Историю о папеньке, Иване, и его другой семье она узнала по кусочкам, из обрывочных разговоров прислуги, из тягостного молчания, висевшего между родителями. Иван Бабиков был умным, образованным, но печальным человеком. Его брак с красавицей Александрой был деловым союзом двух состояний, скреплением земель. Любви там не было с самого начала. И он нашел ее на соседней улице, в небольшом, уютном доме, где его ждала простая, добрая женщина и сын. Он навещал их, обеспечивал, и, кажется, именно там был по-настоящему счастлив. Сын был назван в честь старшего брата Клавы.
Так как у Ивана Ефимовича были два сына и рождение Клавочки укрепило позицию Александры.
Клавочка была обделена любовью. Но не способностью любить. Всю нерастраченную нежность она отдавала собакам, которые преданно смотрели ей в глаза, книгам, розам и Богу. И тому далекому, доброму папеньке Ивану, чьи редкие прикосновения к ее голове были для нее как благословение.
Но был в ее мире и островок абсолютного, кристального счастья — дача на острове. Посреди широкой, величавой Камы лежал небольшой, поросший соснами и елями остров, принадлежавший Бабиковым. Летом семья (кроме Александры Ивановны, предпочитавшей в жару оставаться в прохладных залах большого дома) перебиралась туда. Деревянный, резной дом, похожий на терем, утопал в цветах. Здесь царила иная, вольная атмосфера. Можно было бегать босиком по траве, мокрой от утренней росы, купаться в протоке с теплой, почти стоячей водой, ловить на удочку пескарей.
И здесь тоже были колонны — легкие, деревянные, увитые хмелем и диким виноградом, поддерживающие крышу двух беседок. В одной стоял стол для чаепитий, в другой — удобные плетеные кресла-качалки. Иван Ефимович здесь преображался. Щурящиеся глаза светились миром, он много шутил с прислугой, учил Клаву забрасывать невод или разводить костер для самовара. Запах хвои, речной воды, нагретого солнцем дерева и меда от цветущего липового цвета складывался в один-единственный запах — запах свободы и детства.
Именно здесь, на этом острове, глядя, как закат окрашивает воду Камы в пурпур и золото, Клава впервые осознала, что счастье — вещь мгновенная и хрупкая. Его нельзя поймать и удержать в доме, как птицу в клетке. Его можно только ловить моментами — вот этот луч на воде, вот этот смех отца, вот эта полная грудь воздуха, пахнущего рекой и свободой. И бережно складывать про запас, в ту самую память, которая станет ее главным сокровищем и крепостью на долгие годы вперед. Она еще не знала, как скоро наступит время, когда ей придется черпать силы из этих солнечных островных дней, как из неиссякаемого колодца.
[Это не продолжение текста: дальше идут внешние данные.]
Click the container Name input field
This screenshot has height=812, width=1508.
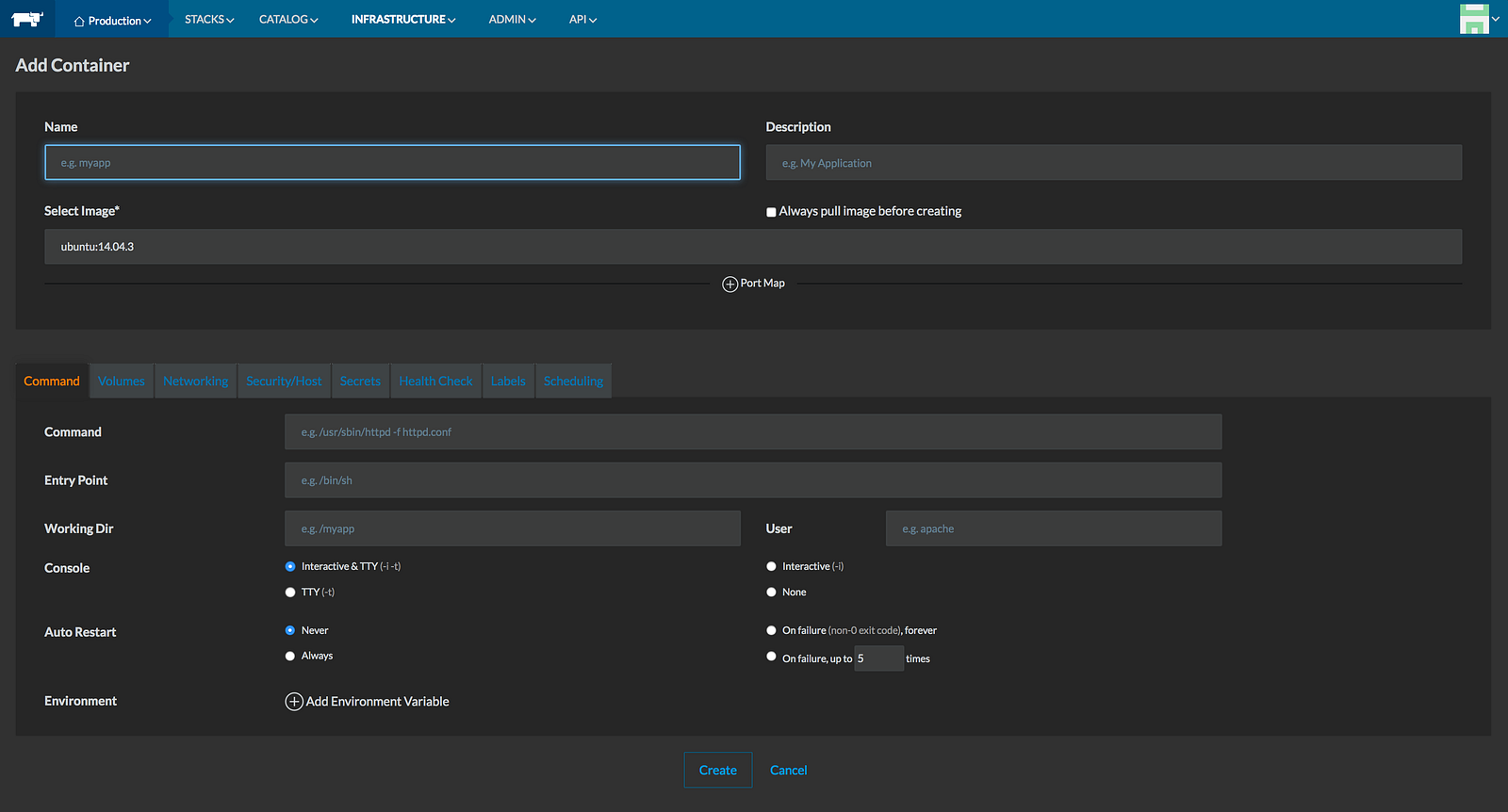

Глава 5. Достойный Наследник
В этом прекрасном, но хрупком мире была еще одна важная фигура — старший брат, Михаил. Для маленькой Клавы он был существом почти мифическим: взрослым, занятым, отделенным от нее не только двадцатью годами разницы, но и целой вселенной мужских, деловых интересов.
Михаил Иванович Бабиков был достойным наследником и гордостью отца. Высокий, как мать, и с ее же властным складом лица, он, однако, унаследовал отцовскую складку ума и прищур в глазах, когда что-то обдумывал. Иван Ефимович позаботился о том, чтобы сын получил лучшее по тем временам образование. Михаил закончил Императорское Московское техническое училище (будущее МГТУ им. Баумана) и вернулся в усадьбу не просто образованным барином, а дипломированным инженером.